Data items:
####
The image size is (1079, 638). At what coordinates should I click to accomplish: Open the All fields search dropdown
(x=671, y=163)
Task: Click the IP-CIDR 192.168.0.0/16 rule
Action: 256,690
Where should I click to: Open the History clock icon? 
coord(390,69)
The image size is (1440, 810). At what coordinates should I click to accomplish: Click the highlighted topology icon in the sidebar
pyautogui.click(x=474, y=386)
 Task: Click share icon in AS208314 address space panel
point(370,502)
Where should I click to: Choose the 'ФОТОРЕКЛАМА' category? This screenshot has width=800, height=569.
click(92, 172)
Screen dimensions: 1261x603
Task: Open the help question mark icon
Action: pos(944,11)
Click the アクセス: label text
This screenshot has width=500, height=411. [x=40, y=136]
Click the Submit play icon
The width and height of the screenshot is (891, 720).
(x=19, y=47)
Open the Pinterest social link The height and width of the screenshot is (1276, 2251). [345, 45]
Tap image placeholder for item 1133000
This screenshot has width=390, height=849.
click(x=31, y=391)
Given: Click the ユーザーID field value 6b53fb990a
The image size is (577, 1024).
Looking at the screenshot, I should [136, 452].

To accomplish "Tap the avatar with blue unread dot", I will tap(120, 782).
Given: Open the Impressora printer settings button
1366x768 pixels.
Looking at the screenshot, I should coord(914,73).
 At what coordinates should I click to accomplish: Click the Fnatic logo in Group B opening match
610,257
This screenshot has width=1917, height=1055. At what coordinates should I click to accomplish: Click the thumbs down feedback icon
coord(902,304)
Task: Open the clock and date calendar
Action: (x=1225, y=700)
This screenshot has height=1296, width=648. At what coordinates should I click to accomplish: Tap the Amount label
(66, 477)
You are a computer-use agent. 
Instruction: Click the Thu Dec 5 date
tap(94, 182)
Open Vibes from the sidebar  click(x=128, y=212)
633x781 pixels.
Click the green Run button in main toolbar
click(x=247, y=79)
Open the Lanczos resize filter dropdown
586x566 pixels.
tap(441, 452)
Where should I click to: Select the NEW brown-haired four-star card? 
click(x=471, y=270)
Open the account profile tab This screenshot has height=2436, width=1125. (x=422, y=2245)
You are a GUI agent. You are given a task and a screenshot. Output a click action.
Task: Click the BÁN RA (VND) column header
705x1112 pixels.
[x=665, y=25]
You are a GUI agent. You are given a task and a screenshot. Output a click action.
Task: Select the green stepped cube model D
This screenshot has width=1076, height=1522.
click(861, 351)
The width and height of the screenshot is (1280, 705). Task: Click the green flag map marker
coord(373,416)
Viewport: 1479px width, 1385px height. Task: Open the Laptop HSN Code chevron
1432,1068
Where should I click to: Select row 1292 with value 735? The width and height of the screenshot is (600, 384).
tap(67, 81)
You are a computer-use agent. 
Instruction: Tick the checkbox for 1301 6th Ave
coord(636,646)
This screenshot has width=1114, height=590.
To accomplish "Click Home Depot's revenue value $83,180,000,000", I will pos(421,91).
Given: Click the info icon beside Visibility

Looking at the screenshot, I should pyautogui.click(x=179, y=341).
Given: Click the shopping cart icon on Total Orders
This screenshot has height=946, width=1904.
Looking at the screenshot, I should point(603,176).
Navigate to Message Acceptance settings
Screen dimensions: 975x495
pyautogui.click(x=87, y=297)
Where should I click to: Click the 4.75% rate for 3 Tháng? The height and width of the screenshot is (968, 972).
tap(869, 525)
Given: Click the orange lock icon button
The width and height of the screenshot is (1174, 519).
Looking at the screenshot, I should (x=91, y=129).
####
• Your assignment:
Copy each line in the entries above where "settings" turns up.

• Exercise response:
Given: Open the Impressora printer settings button
Navigate to Message Acceptance settings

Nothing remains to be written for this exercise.